---- Exercise input

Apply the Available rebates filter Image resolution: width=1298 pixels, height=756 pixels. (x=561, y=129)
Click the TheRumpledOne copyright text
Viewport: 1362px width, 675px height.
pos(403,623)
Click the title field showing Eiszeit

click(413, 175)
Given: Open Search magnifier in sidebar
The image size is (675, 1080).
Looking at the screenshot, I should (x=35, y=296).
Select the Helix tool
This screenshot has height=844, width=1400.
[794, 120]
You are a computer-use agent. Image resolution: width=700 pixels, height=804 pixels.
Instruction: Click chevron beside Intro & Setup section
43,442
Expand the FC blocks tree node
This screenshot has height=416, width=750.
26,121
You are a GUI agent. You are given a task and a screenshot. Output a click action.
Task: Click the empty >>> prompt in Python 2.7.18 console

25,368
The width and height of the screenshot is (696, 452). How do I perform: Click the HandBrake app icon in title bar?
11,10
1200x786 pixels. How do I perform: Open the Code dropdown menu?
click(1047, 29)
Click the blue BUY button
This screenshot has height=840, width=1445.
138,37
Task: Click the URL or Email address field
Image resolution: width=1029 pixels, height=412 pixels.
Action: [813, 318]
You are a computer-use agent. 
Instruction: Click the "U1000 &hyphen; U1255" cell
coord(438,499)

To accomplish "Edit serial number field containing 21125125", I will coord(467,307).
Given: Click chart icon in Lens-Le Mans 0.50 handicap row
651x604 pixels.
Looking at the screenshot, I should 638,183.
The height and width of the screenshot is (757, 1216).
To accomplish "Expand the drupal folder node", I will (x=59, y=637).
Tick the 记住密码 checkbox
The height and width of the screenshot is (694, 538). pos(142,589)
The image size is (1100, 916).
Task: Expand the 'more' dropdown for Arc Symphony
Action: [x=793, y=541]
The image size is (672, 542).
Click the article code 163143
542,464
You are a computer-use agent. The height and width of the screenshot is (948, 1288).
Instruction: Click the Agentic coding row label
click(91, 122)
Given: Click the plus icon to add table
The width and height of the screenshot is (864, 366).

--------

▶ **What is expected**:
Faithfully copy every entry, leaving nothing out.

▶ **Output of the task**:
Apply the Available rebates filter Image resolution: width=1298 pixels, height=756 pixels. (x=561, y=129)
Click the TheRumpledOne copyright text
Viewport: 1362px width, 675px height.
pos(403,623)
Click the title field showing Eiszeit

click(413, 175)
Given: Open Search magnifier in sidebar
The image size is (675, 1080).
Looking at the screenshot, I should (x=35, y=296).
Select the Helix tool
This screenshot has height=844, width=1400.
[794, 120]
You are a computer-use agent. Image resolution: width=700 pixels, height=804 pixels.
Instruction: Click chevron beside Intro & Setup section
43,442
Expand the FC blocks tree node
This screenshot has height=416, width=750.
26,121
You are a GUI agent. You are given a task and a screenshot. Output a click action.
Task: Click the empty >>> prompt in Python 2.7.18 console

25,368
The width and height of the screenshot is (696, 452). How do I perform: Click the HandBrake app icon in title bar?
11,10
1200x786 pixels. How do I perform: Open the Code dropdown menu?
click(1047, 29)
Click the blue BUY button
This screenshot has height=840, width=1445.
138,37
Task: Click the URL or Email address field
Image resolution: width=1029 pixels, height=412 pixels.
Action: [813, 318]
You are a computer-use agent. 
Instruction: Click the "U1000 &hyphen; U1255" cell
coord(438,499)

To accomplish "Edit serial number field containing 21125125", I will coord(467,307).
Given: Click chart icon in Lens-Le Mans 0.50 handicap row
651x604 pixels.
Looking at the screenshot, I should 638,183.
The height and width of the screenshot is (757, 1216).
To accomplish "Expand the drupal folder node", I will (x=59, y=637).
Tick the 记住密码 checkbox
The height and width of the screenshot is (694, 538). pos(142,589)
The image size is (1100, 916).
Task: Expand the 'more' dropdown for Arc Symphony
Action: [x=793, y=541]
The image size is (672, 542).
Click the article code 163143
542,464
You are a computer-use agent. The height and width of the screenshot is (948, 1288).
Instruction: Click the Agentic coding row label
click(91, 122)
Given: Click the plus icon to add table
The width and height of the screenshot is (864, 366).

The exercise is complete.